Time spent in forums: 22 h 30 m 37 sec
Reputation Power: 9
|
|
Quote: | Originally Posted by zirtbow So where I work is thinking about one day moving to SQL server. Right now they have indexed files that aren't normalized with repeating fields in them and lots of repeat data and blank space (so a customer number in one file may be stored literally in 10 other files that are easily realted). In the intrest of saving time and money I think that they will not normalize, index, or anything to any of these files. From what I hear it will be a straight field by field creation for the most part and preserving the primary keys.

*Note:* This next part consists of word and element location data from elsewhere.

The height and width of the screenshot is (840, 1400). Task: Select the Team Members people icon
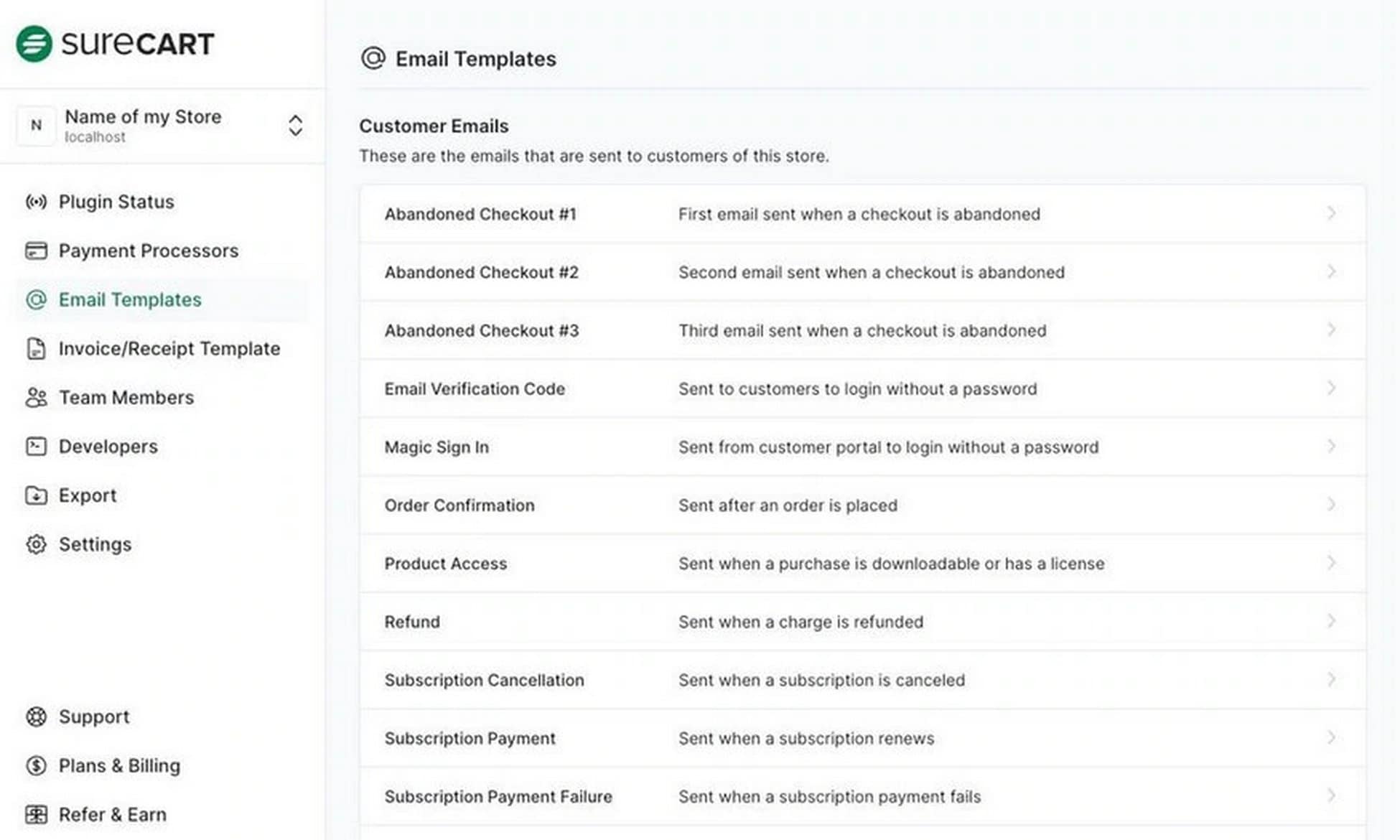click(x=36, y=397)
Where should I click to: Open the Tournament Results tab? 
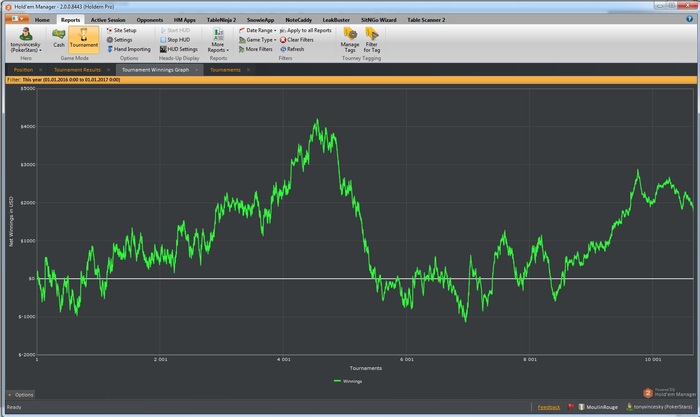tap(77, 70)
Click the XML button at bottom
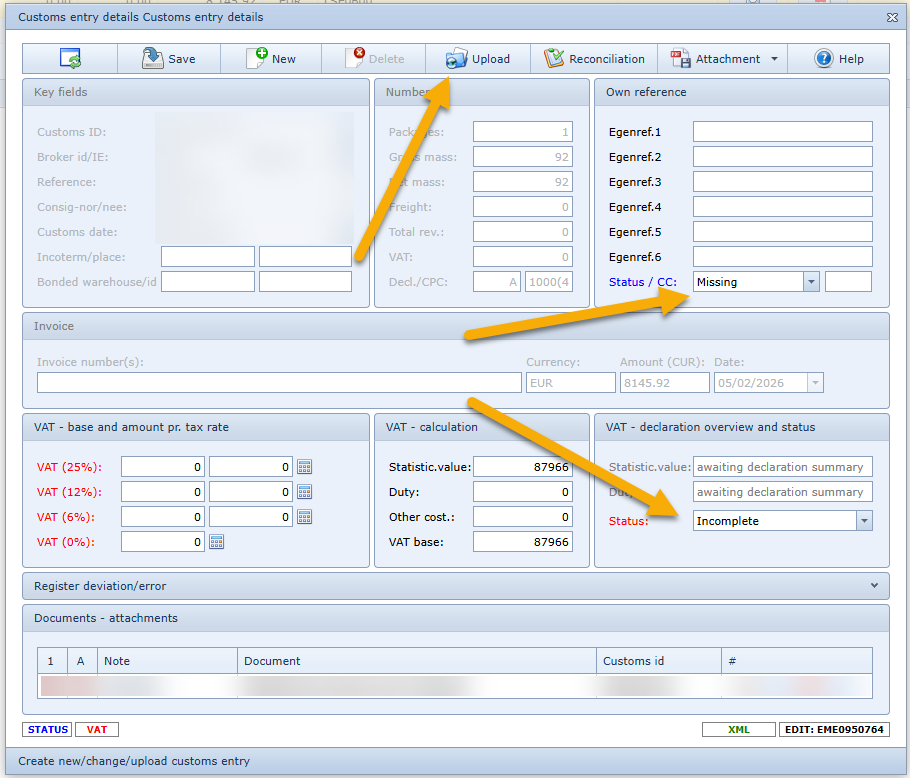The height and width of the screenshot is (778, 910). coord(738,730)
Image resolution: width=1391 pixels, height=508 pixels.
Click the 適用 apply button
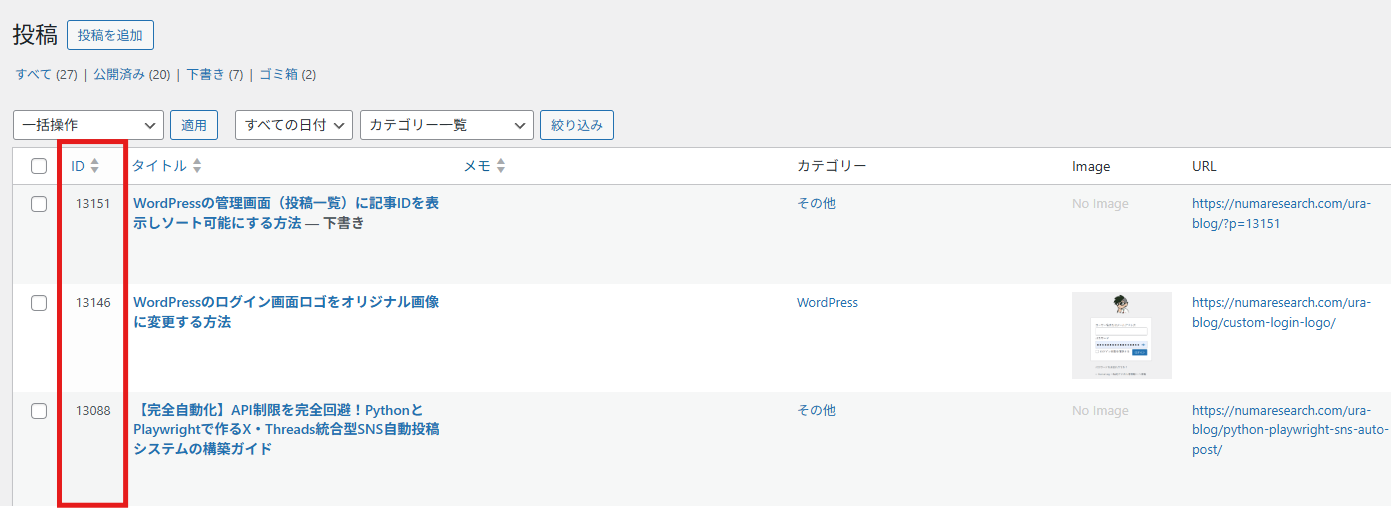(194, 125)
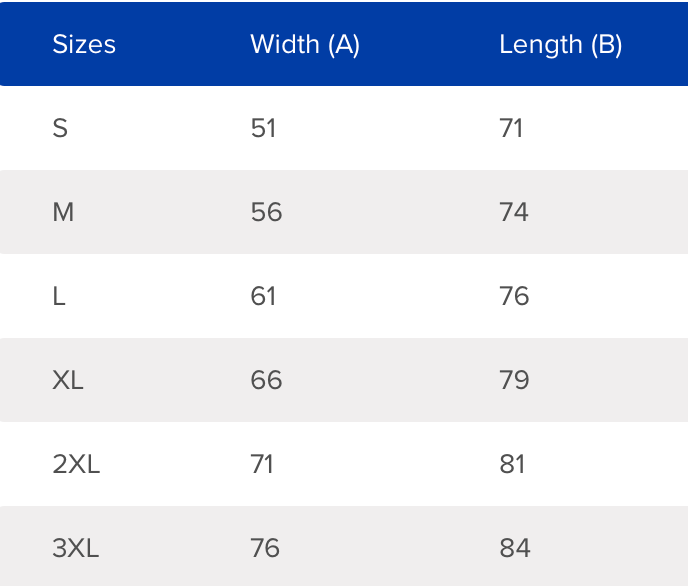The height and width of the screenshot is (586, 688).
Task: Click the L row's length value
Action: pyautogui.click(x=514, y=296)
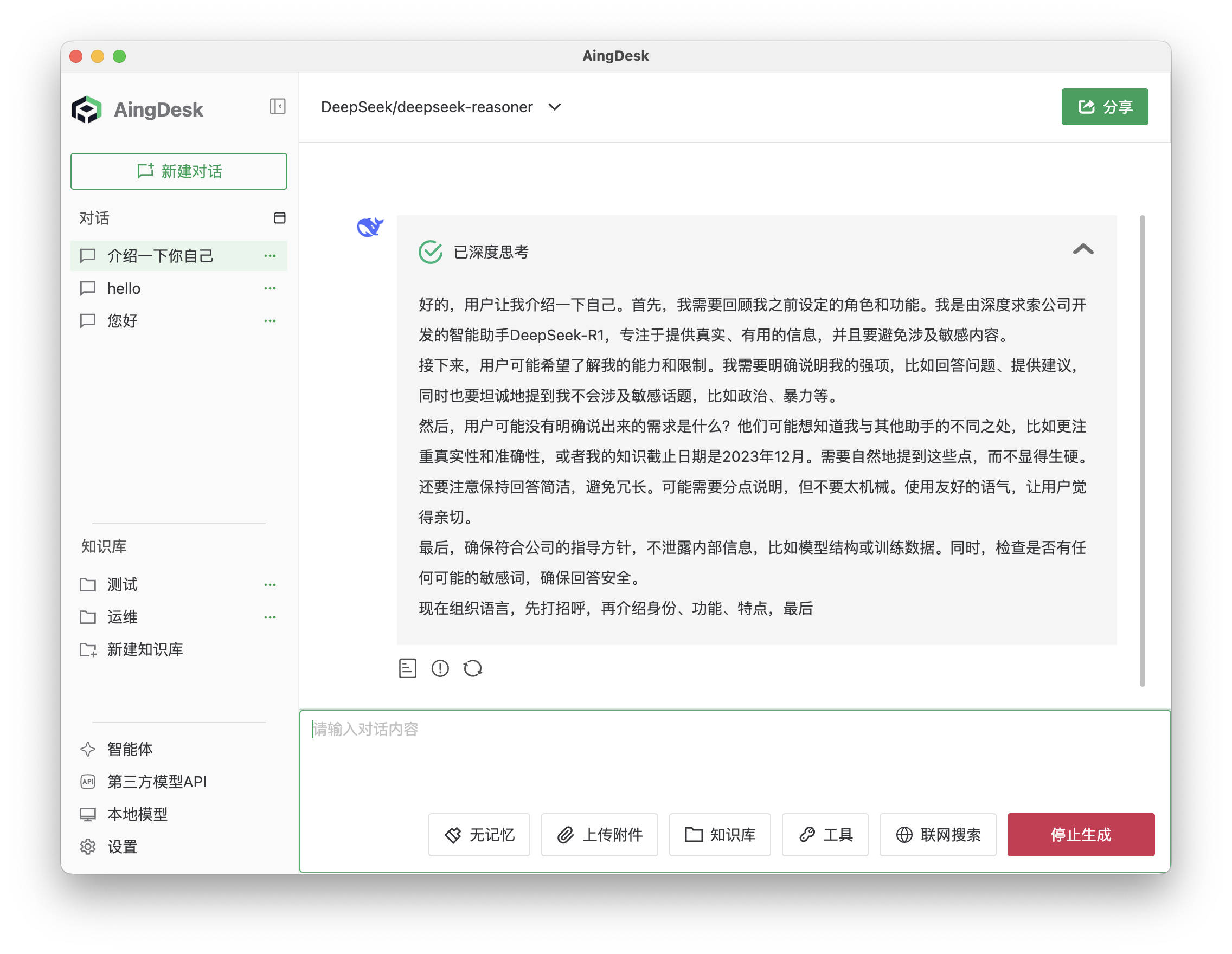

My question: I keep thinking this is going to be massive hit on performance and maintaince. How much would converting in such a manner hurt the performance of their database and how much could it potentially add to maintaince? |
Performance hit is hard to say. Maintenance would be a nightmare, because if you change a field in one table, you might also have to change it in several other tables.
Normalizing would be ideal, but it depends on how the tables are accessed. Changing the table structures will require a programming change. If they are accessed via stored procedures, then you could do incremental changes. If there are convoluted SQL commands in the client programs, you will have a much harder sell because it will require development efforts, coordination, program update rollouts, etc.